As many as six people are dying daily from disease and malnutrition at a northeastern Nigeria camp for people displaced by Boko Haram violence, Doctors Without Borders said.
The aid group called the situation at a hospital where 24,000 people are sheltering in the town of Bama a “catastrophic humanitarian emergency.”
Nigeria’s National Emergency Management Agency (NEMA) said the dire conditions in Bama are a result of recent fighting between the military and the Boko Haram insurgency.
NEMA spokesman Abdul Ibrahim said most of the people who are ill at the camp have recently arrived in Bama from isolated areas that have become battlefields between the military and the insurgents.
“Because they’ve been in communities that were cut off without access, they couldn’t get food and medical supplies in those locations,” Ibrahim said.
Nigeria’s army last month announced Operation Crackdown, an offensive to push the Islamist Boko Haram militants out of their stronghold in the Sambisa Forest near Bama.
Boko Haram’s fight against the Nigerian state has killed upwards of 20,000 people and forced 2.7 million more to flee across the region.
In 2014 and 2015, the group was able to overpower Nigeria’s military and occupy towns across the northeast, including Bama.

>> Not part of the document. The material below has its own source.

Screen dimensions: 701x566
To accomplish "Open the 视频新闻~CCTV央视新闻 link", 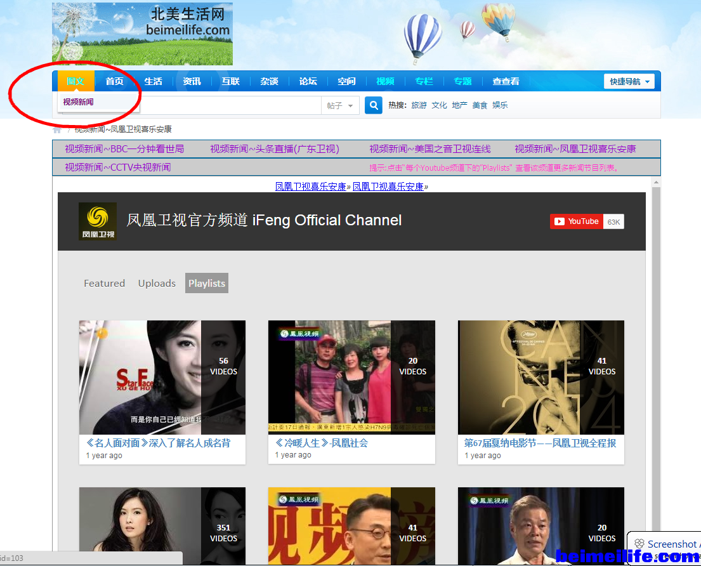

Those gains were reversed by an offensive with troops from Nigeria and neighboring states, but several of the reclaimed towns were heavily damaged.
Many of the Nigerians displaced by the fighting have ended up at camps like the one in Bama.
NEMA said it has provided food and medicine to the camp, while the U.N. Children’s Fund is also working in the town.
But Doctors Without Borders, known by its French acronym MSF, said conditions have deteriorated.
In a release, the group said of 800 children surveyed in the camp, 19 percent suffered from malnutrition. MSF moved 16 children who were in imminent danger of dying from malnutrition out of the camp and to the Borno State capital Maiduguri.
At least 188 people have died in Bama in the last month, MSF said. The group also counted over 1,200 graves at the camp, 480 of which contained the remains of children.
Ibrahim said NEMA was working with the military to gain access to areas that the military had recently cleared of Boko Haram in order to aid trapped civilians.
“We hope to provide medicine and food, which is the major problem, what they are lacking now,” he said.